- _SELECTED EXTRACT_
# V4 Neural Data Challenge - Model Fits

$\hspace{3mm}$To begin, we extracted several basic features which we thought could explain neural responses to some degree. We started by using the raw RGB values, the pixel values in LAB space (an alternate color space), the power spectrum of the 2D fourier transform, the components of a discrete wavelet transformation of the image (using a Gabor filter), and finally several basic image statistics. These statistics are calculated only on the center of the image. They are: the minimum pixel value, the maximum pixel value, the mean pixel value, and the standard deviation of the pixel values. These were computed for each channel (RGB). <br><br>
$\hspace{3mm}$ We also included the output of Alexnet as features to regress upon. Briefly, we normalized and rescaled the images, ran them through Alexnet, and got the response of all 5 convolutional layers. We only used the responses to the center of the image (e.g., conv1 is 55 x 55 x 196, we only use the middle 20 x 20 x 196 block of responses). 

The code to compute the basic image features can be found at: <br>
https://github.com/lambdaloop/v4-challenge/blob/master/compute_features.py

The code to compute the Alexnet features can be found at: <br>
https://github.com/lambdaloop/v4-challenge/blob/master/nn_output_aspredictor.py

In [15]:
import pandas as pd
import numpy as np
from scipy import stats, signal
from tqdm import trange, tqdm
from matplotlib.pyplot import *

%matplotlib inline

In [16]:
# A bunch of machine learning stuff
from sklearn.linear_model import Ridge, Lasso
from sklearn.model_selection import train_test_split, cross_val_score, ShuffleSplit
from sklearn.metrics import r2_score, mean_squared_error
from sklearn.metrics.scorer import make_scorer
from sklearn.ensemble import RandomForestRegressor, ExtraTreesRegressor
from sklearn.decomposition import PCA

import umap

In [17]:
# figure styling
import seaborn as sns
sns.set(style='ticks', palette='colorblind')

- _STATED TASK_
Answer these about the V4 model-fits notebook:
1. On which part of the image are the basic image statistics calculated?
2. Which filter is used for the discrete wavelet transformation?
3. What style and palette does the figure styling set in seaborn?

- _GIVEN DATA_
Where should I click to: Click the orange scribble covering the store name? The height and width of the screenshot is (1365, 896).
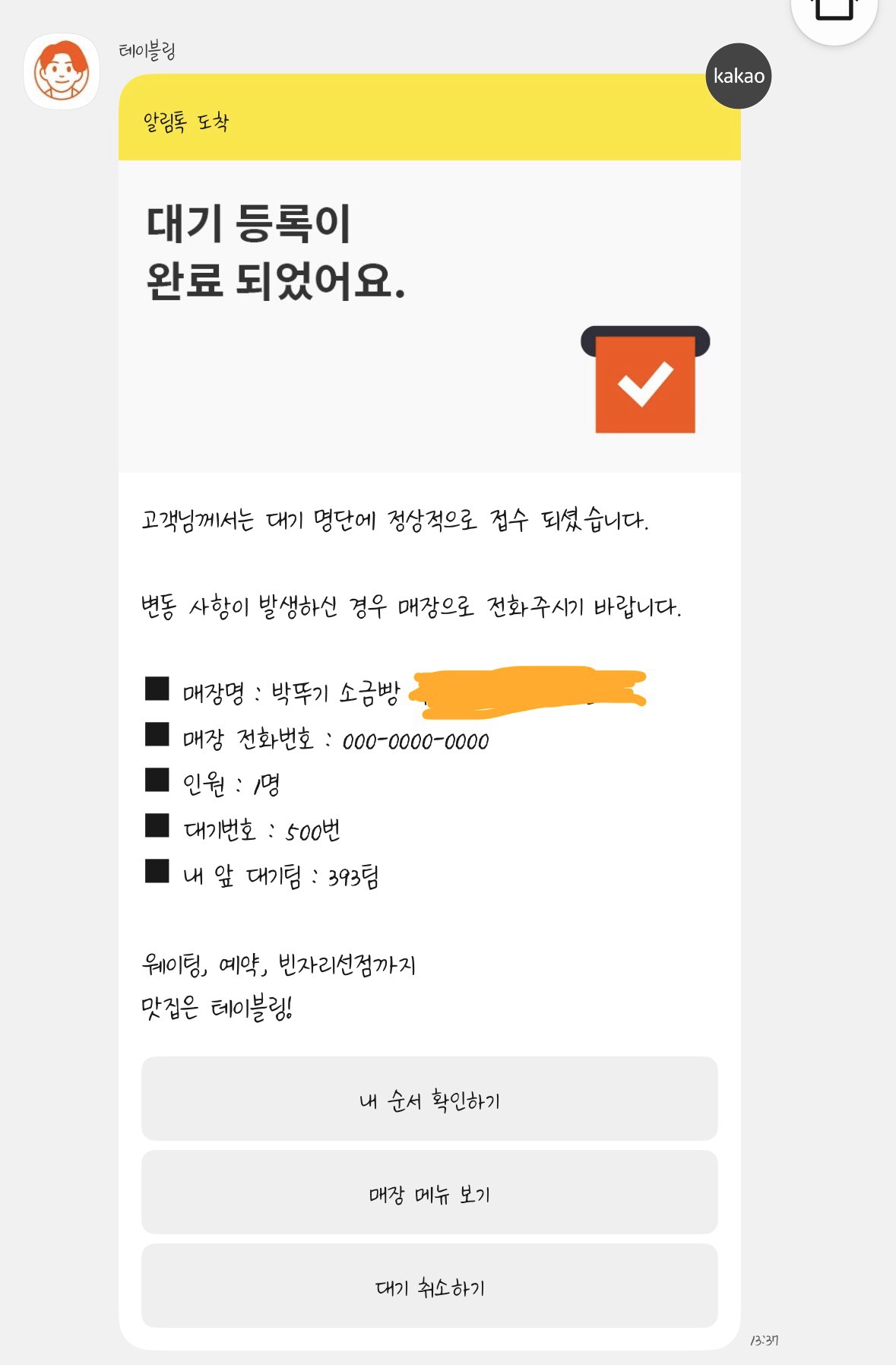(527, 692)
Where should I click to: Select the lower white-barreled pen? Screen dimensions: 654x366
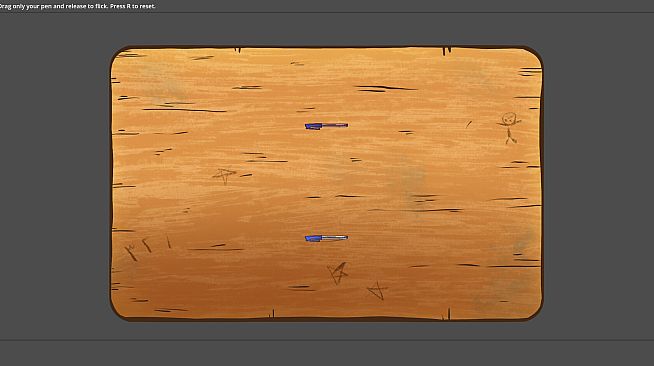326,238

- _RESULT OF THIS TASK_
1. Only on the center of the image.
2. A Gabor filter.
3. The style is 'ticks' and the palette is 'colorblind'.